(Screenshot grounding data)

[Start of Attachment]

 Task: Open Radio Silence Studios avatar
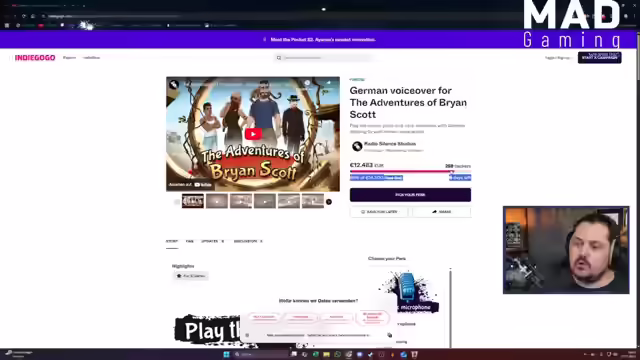pyautogui.click(x=357, y=146)
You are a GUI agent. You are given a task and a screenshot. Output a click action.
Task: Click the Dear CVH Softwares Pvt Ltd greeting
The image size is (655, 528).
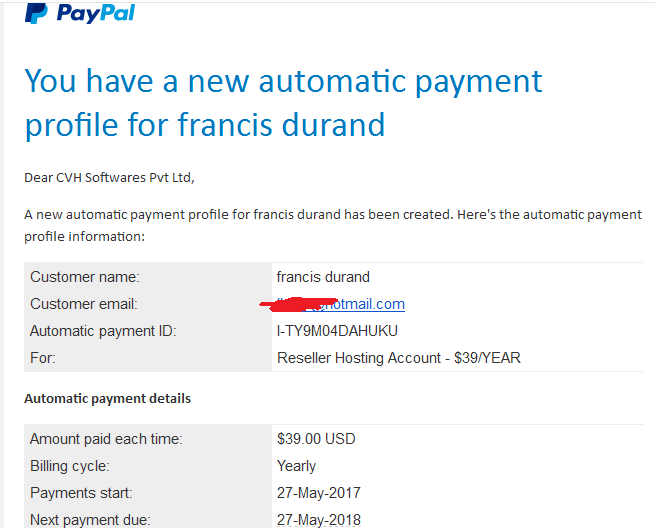pos(109,178)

[End of Attachment]

Without including a single picture, restate all of the data word for word.

» Problem solution:
 Task: Open Radio Silence Studios avatar
pyautogui.click(x=357, y=146)
You are a GUI agent. You are given a task and a screenshot. Output a click action.
Task: Click the Dear CVH Softwares Pvt Ltd greeting
The image size is (655, 528).
pos(109,178)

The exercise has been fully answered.